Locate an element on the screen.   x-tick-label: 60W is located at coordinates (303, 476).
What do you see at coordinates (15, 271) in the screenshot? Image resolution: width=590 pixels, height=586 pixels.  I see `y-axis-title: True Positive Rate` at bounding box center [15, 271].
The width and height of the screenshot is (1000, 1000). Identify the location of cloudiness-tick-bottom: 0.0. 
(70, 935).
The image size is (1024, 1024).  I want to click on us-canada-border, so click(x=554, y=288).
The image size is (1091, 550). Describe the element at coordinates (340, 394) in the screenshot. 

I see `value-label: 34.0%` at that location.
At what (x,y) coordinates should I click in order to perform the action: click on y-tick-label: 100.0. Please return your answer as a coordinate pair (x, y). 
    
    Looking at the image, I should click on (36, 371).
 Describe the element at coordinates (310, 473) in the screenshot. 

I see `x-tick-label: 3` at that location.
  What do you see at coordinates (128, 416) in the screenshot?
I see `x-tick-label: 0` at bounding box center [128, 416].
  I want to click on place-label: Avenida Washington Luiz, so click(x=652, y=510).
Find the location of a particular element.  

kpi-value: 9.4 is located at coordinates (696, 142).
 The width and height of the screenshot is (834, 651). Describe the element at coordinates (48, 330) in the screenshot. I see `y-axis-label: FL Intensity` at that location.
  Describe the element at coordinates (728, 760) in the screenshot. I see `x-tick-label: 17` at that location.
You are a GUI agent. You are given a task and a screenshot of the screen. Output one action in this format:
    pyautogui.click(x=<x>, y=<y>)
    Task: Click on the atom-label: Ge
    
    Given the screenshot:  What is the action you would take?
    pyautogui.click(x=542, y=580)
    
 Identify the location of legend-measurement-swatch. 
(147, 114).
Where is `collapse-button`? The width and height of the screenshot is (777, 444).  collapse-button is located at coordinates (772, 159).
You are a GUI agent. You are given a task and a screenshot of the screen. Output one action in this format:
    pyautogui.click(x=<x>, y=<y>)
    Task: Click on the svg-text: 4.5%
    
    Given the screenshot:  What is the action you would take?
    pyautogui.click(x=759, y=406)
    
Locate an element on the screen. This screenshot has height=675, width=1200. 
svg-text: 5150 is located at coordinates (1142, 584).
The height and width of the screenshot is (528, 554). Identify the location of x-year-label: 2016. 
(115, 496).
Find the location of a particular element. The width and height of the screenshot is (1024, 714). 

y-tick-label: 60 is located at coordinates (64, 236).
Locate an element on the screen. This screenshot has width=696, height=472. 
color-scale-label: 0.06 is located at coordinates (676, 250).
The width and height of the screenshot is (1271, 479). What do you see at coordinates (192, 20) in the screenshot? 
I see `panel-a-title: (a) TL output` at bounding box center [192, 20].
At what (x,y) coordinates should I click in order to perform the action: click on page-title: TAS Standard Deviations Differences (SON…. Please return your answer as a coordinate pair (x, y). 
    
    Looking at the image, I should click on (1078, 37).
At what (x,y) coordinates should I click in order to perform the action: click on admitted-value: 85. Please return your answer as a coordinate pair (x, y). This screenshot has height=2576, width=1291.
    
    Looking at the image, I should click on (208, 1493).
-.-.-
Reproduce all of the material above word for word, from start to finish, without changing anything.

Output of the exercise
Locate an element on the screen.   x-tick-label: 60W is located at coordinates (303, 476).
What do you see at coordinates (15, 271) in the screenshot? Image resolution: width=590 pixels, height=586 pixels.  I see `y-axis-title: True Positive Rate` at bounding box center [15, 271].
The width and height of the screenshot is (1000, 1000). Identify the location of cloudiness-tick-bottom: 0.0. 
(70, 935).
The image size is (1024, 1024).  I want to click on us-canada-border, so click(x=554, y=288).
The image size is (1091, 550). Describe the element at coordinates (340, 394) in the screenshot. 

I see `value-label: 34.0%` at that location.
At what (x,y) coordinates should I click in order to perform the action: click on y-tick-label: 100.0. Please return your answer as a coordinate pair (x, y). 
    
    Looking at the image, I should click on (36, 371).
 Describe the element at coordinates (310, 473) in the screenshot. 

I see `x-tick-label: 3` at that location.
  What do you see at coordinates (128, 416) in the screenshot?
I see `x-tick-label: 0` at bounding box center [128, 416].
  I want to click on place-label: Avenida Washington Luiz, so click(x=652, y=510).
Find the location of a particular element.  

kpi-value: 9.4 is located at coordinates (696, 142).
 The width and height of the screenshot is (834, 651). Describe the element at coordinates (48, 330) in the screenshot. I see `y-axis-label: FL Intensity` at that location.
  Describe the element at coordinates (728, 760) in the screenshot. I see `x-tick-label: 17` at that location.
You are a GUI agent. You are given a task and a screenshot of the screen. Output one action in this format:
    pyautogui.click(x=<x>, y=<y>)
    Task: Click on the atom-label: Ge
    
    Given the screenshot:  What is the action you would take?
    pyautogui.click(x=542, y=580)
    
 Identify the location of legend-measurement-swatch. 
(147, 114).
Where is `collapse-button`? The width and height of the screenshot is (777, 444).  collapse-button is located at coordinates (772, 159).
You are a GUI agent. You are given a task and a screenshot of the screen. Output one action in this format:
    pyautogui.click(x=<x>, y=<y>)
    Task: Click on the svg-text: 4.5%
    
    Given the screenshot:  What is the action you would take?
    pyautogui.click(x=759, y=406)
    
Locate an element on the screen. This screenshot has height=675, width=1200. 
svg-text: 5150 is located at coordinates (1142, 584).
The height and width of the screenshot is (528, 554). Identify the location of x-year-label: 2016. 
(115, 496).
Find the location of a particular element. The width and height of the screenshot is (1024, 714). 

y-tick-label: 60 is located at coordinates (64, 236).
Locate an element on the screen. This screenshot has width=696, height=472. 
color-scale-label: 0.06 is located at coordinates (676, 250).
The width and height of the screenshot is (1271, 479). What do you see at coordinates (192, 20) in the screenshot? 
I see `panel-a-title: (a) TL output` at bounding box center [192, 20].
At what (x,y) coordinates should I click in order to perform the action: click on page-title: TAS Standard Deviations Differences (SON…. Please return your answer as a coordinate pair (x, y). 
    
    Looking at the image, I should click on (1078, 37).
At what (x,y) coordinates should I click in order to perform the action: click on admitted-value: 85. Please return your answer as a coordinate pair (x, y). This screenshot has height=2576, width=1291.
    
    Looking at the image, I should click on (208, 1493).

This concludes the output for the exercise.